I rolled my brown eyes and yet I couldn’t help but let a small smile creep on to my face. A lot of people told me I was gaining quite a few pounds and Jack used to be the one to tell me all the time that I needed to gain more weight.
“You always used to say that I needed some bear fat.” I told him.
Jack laughed as he opened his eyes again. “I didn’t mean that much. What has your mom said?” He blinked the sleep from his eyes before stretching and yawning, some midriff showing as his tight shirt went up.
“My mum thinks I look great and besides, I gained my weight like you told me.” I stuck my tongue out at the younger.
“Well, if you gained weight for me, lose weight for me.” Jack replied with a smirk on his face, his brown eyes still full of sadness and sleep.
“C’mon, you need food and a diversion.” I told him getting out of the bed and shedding my stained shirt.
Jack gave me a look full of pain. “Let’s just stay here all day, people are dying out there.”
My heart broke a little more when he said that. His brown eyes were wide and scared; he looked like an innocent young boy scared of everything. There was nothing I could even say to him to make him feel better.
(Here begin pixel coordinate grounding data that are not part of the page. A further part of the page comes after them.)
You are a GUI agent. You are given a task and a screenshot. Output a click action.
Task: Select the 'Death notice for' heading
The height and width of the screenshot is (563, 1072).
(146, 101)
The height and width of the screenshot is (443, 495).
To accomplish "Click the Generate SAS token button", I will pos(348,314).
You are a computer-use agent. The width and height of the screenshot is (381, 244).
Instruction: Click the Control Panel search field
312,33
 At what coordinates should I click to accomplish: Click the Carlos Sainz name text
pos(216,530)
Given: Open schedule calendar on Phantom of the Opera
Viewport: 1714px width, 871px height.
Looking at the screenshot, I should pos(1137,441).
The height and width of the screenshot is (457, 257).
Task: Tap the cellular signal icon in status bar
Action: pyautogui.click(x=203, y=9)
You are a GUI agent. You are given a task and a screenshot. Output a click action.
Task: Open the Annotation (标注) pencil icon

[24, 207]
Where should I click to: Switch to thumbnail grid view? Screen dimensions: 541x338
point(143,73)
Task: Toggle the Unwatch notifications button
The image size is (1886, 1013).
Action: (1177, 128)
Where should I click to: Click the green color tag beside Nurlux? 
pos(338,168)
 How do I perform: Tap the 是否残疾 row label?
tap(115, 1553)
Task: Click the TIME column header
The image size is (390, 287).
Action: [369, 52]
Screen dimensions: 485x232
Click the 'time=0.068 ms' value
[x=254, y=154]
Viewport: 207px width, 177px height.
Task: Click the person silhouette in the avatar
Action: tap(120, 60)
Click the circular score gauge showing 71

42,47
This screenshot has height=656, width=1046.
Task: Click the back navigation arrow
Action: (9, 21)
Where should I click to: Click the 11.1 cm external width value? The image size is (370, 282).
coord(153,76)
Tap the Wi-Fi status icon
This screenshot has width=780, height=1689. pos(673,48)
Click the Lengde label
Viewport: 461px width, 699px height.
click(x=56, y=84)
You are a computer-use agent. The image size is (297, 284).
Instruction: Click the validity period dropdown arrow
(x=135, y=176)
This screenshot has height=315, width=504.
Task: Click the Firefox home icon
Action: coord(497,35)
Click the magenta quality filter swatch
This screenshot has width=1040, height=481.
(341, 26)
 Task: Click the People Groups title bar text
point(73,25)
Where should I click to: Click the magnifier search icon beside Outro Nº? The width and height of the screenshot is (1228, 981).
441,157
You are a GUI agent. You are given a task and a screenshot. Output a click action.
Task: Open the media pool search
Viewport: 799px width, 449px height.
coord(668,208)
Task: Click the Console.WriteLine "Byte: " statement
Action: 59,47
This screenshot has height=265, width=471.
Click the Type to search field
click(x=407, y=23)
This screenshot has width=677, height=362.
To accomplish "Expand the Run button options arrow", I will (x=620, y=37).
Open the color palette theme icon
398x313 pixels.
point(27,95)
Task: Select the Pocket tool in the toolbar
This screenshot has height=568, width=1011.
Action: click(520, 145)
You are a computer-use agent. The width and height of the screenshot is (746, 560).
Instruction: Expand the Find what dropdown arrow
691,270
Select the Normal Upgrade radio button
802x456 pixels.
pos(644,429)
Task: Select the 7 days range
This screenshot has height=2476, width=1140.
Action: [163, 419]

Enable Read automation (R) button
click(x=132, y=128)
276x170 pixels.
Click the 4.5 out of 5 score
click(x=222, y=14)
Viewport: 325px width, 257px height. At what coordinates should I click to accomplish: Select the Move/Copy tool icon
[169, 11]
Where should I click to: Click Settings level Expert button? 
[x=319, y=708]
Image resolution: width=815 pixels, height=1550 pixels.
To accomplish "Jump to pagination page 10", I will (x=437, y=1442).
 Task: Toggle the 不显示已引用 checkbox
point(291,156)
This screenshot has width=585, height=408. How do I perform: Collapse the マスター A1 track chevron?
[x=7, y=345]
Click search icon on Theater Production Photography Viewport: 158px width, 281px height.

The truth was people were dying out there, but people were dying in here too.
“No, Jack you need food and you need to have a day to yourself, to just live it like Bentley would if he were to be a teenager.” A tear rolled from my eye and Jack got up and kissed my cheek gently.
“Don’t be sad, Lex.” Jack whispered before embracing me in a hug. “What happened is supposed to happen.”
“But why?”
It was finally my turn to begin sobbing. Tears fell down my face into his shoulder as I gripped him for dear life. My baby was gone. What possible reason could God have this?! Why would anyone want Bentley dead?! I had great plans for him, he had a great family! He could have been something big! It wasn’t fair he was gone. It wasn’t fair that God had taken my dear, baby Bentley away from me.
“Whenever God closes a window, he opens a door.”
I pulled away with a ghost of a smile on my face. “You said it wrong. It’s: Whenever God closes a door, he opens a window.”
Jack chuckled quietly at himself. “That’s stupid, I’d rather have a door opened for me. I can’t fit through a window.”
“I just, I wanna know what window he could have possibly opened for me!” I moaned as tears kept rolling down my face.
Jack pushed away from me a bit so he we could see each other. He looked into my brown eyes before the young boy pressed his lips against mine. He still tasted amazing and his lips still molded perfectly to mine.
The kiss was exactly what I needed. It was passionate and reassuring, all our emotions being thrown into that one kiss. That kiss was something we both needed after the deaths. It was something that was perfect. It reminded me I still had someone in the world with me.
Jack pulled away all too soon. “I may not fit in a window, but my tongue still fits in your mouth.”